--- START ---

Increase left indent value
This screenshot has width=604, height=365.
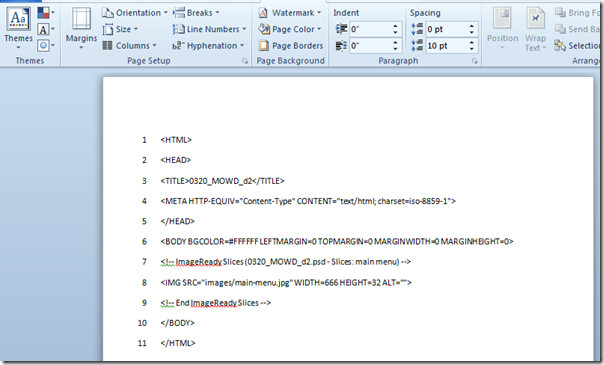click(396, 27)
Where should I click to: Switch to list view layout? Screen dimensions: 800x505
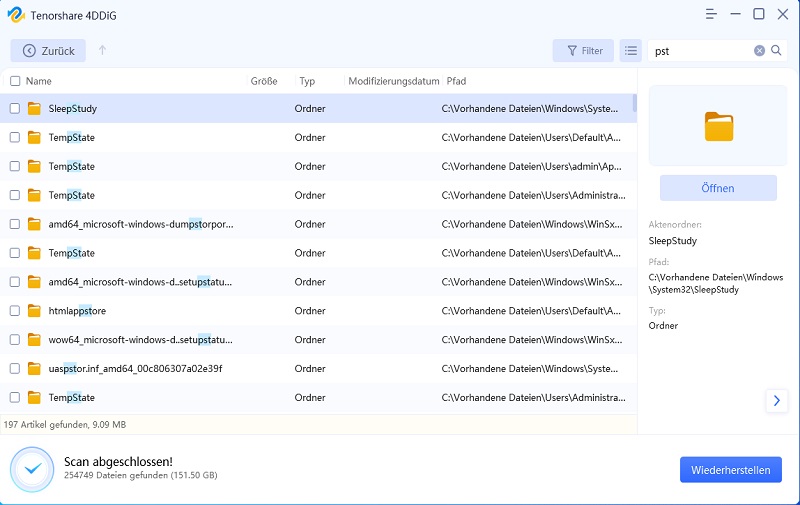coord(630,50)
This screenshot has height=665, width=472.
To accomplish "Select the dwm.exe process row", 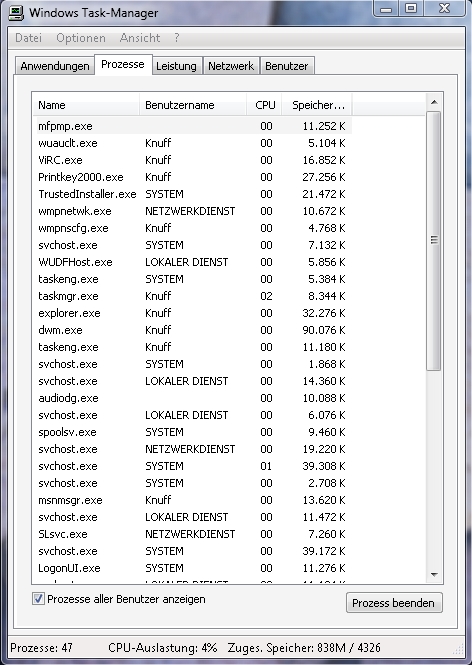I will tap(194, 330).
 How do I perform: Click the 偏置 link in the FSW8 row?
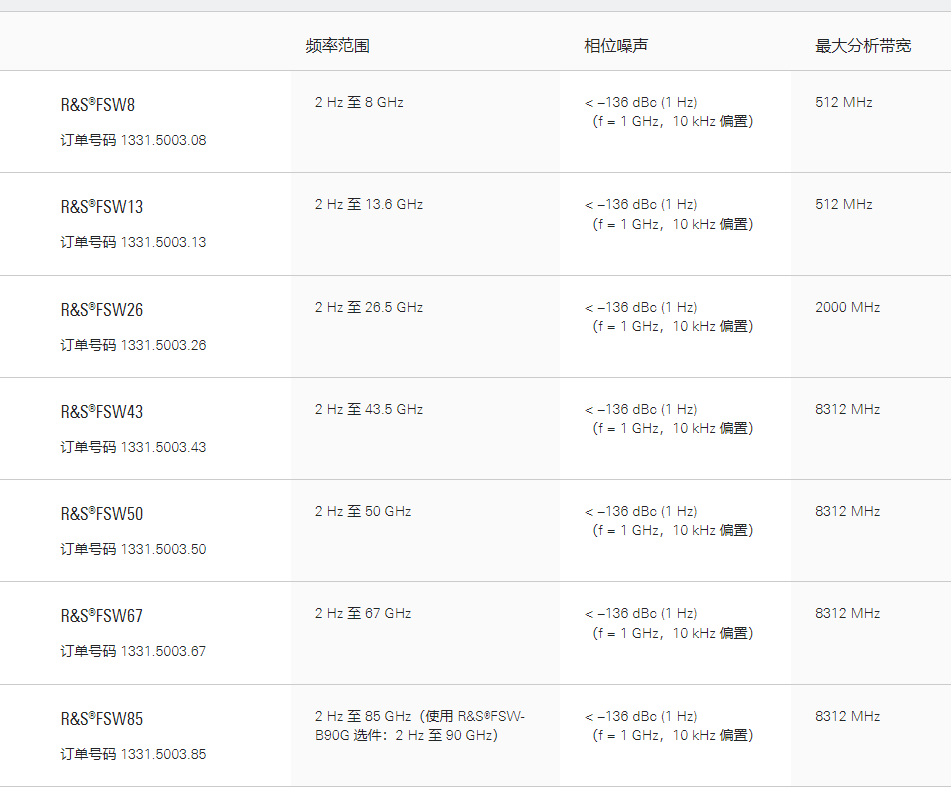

--- END ---

Aim of the exercise
When you transcribe the entries above, begin at their first line, end with the line containing "This screenshot has height=665, width=472.", and copy each line exactly without any picture.

Task result
Increase left indent value
This screenshot has width=604, height=365.
click(396, 27)
Where should I click to: Switch to list view layout? Screen dimensions: 800x505
coord(630,50)
This screenshot has height=665, width=472.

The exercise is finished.